Accoucher redeviendra dangereux, les écorchures pourront tuer, une simple otite pourra entraîner une surdité: voilà à quoi ressemblerait le retour à un monde sans antibiotiques. Principalement causée par leur mauvais usage chez l’humain et dans l’industrie agroalimentaire, l’antibiorésistance figure parmi les plus grandes menaces actuelles pour la santé.
Particulièrement préoccupé par cet enjeu, le microbiologiste et professeur du Département de microbiologie, infectiologie et immunologie de l’Université de Montréal Yves Brun y consacre une part importante de ses travaux. À titre de titulaire de la Chaire de recherche Canada 150 sur la biologie cellulaire bactérienne, il mène des recherches sur les mécanismes fondamentaux des processus bactériens qui sont plus que jamais essentielles.
Et grâce au Programme d’intégration de la génomique de Génome Québec, le chercheur vient de recevoir un appui financier majeur pour tester une approche innovante qui pourrait changer la donne.
«Diversifier notre arsenal, vite»
Avec cette subvention, Yves Brun et son équipe comptent mettre sur pied une plateforme pour notamment découvrir de nouveaux antibiotiques faisant appel à des mécanismes d’action inédits, susceptibles de traiter les infections antibiorésistantes.
«Il est urgent de concevoir des stratégies novatrices pour trouver des antibiotiques dotés de nouveaux modes d’action, affirme le chercheur. Il faut être en mesure de trouver des composés que les bactéries n’auront encore jamais “rencontrés” pour élargir et diversifier véritablement notre arsenal d’antimicrobiens.»
Pour y arriver, la plateforme combinera l’intelligence artificielle (IA) et le criblage à haut débit par microscopie, une technique qui permet d’analyser rapidement un vaste éventail de molécules et de mutations génétiques. Ainsi, le criblage engendrera une grande quantité de données quant à l’effet des molécules sur les bactéries pour les comparer avec les effets des mutations de l’ensemble des gènes, qui seront déterminés de la même façon.
Développé en collaboration avec l’entreprise Valence et les professeures de l’Université Laval Flavie Lavoie-Cardinal et Audrey Durand, le système d’IA se chargera ensuite d’analyser ces énormes banques de données. Il pourra prédire lesquelles parmi les milliards de molécules répertoriées dans les collections informatisées (in silico) ont le plus fort potentiel d’activité antibiotique, pour ensuite les synthétiser et les tester.

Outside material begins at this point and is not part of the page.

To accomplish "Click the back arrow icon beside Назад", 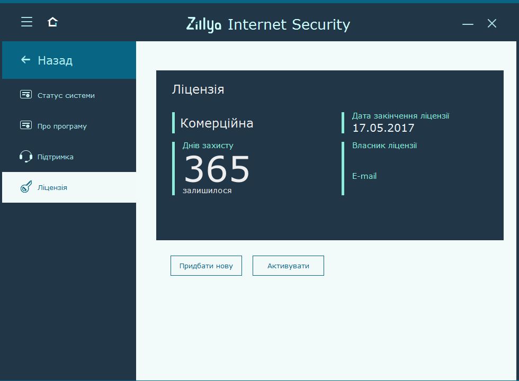I will (25, 60).
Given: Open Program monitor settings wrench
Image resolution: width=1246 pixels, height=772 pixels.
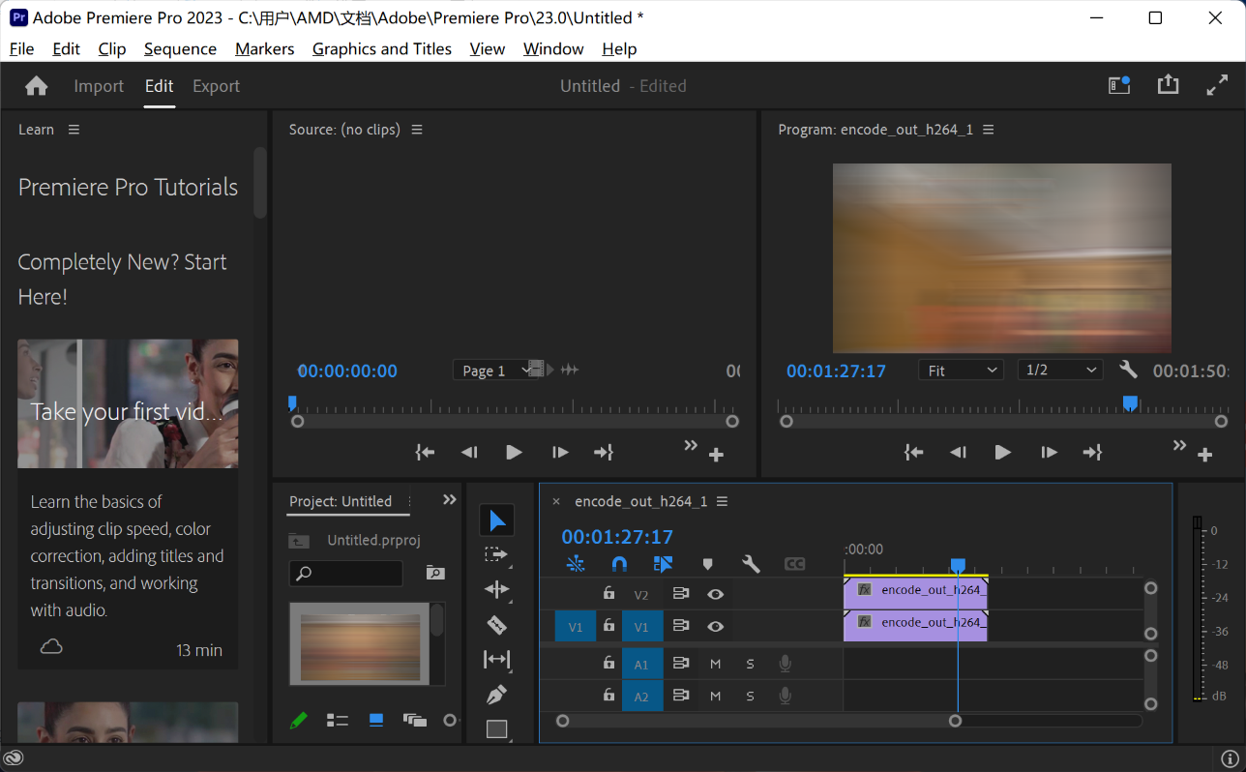Looking at the screenshot, I should pos(1128,370).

D’une pandémie au microbiote, les applications sont multiples
Selon Yves Brun, la création d’une telle plateforme permettra d’approfondir la compréhension des bactéries et «laisse entrevoir des perspectives pour fragiliser l’action des bactéries et les rendre plus vulnérables». Elle ouvre également des avenues prometteuses, entre autres dans un contexte pandémique.
«La prochaine pandémie pourrait être de nature bactérienne, croit le microbiologiste. Et comme nous ne pouvons pas savoir à l’avance quelle espèce sera en cause ni à quoi elle sera sensible, il est préférable d’avoir préalablement une banque de molécules prêtes à être testées, en plus de posséder une plateforme pouvant analyser très vite cette nouvelle bactérie. Si nous étions en mesure de faire rapidement les criblages de toutes les mutations de la bactérie et de tester une énorme bibliothèque de composés chimiques, nous pourrions trouver rapidement une solution à un problème émergeant.»
Outre cette capacité à réagir promptement à de nouveaux pathogènes, Yves Brun estime que la plateforme pourrait aussi permettre de stimuler, inversement, les «bonnes» bactéries, comme celles composant le microbiote intestinal.
Grâce aux travaux du Dr Bertrand Routy, professeur au Département de médecine de l’UdeM et directeur du laboratoire d’immunothérapie et d’oncomicrobiome du Centre de recherche du CHUM, nous savons que les bactéries du tube digestif ont un effet sur la réponse des patients aux traitements anticancéreux. «Sachant que la présence de certaines bactéries peut améliorer le pronostic de certains cancers, nous pourrions utiliser la plateforme pour identifier les composés qui sont bénéfiques à leur survie et à leur reproduction», pense Yves Brun.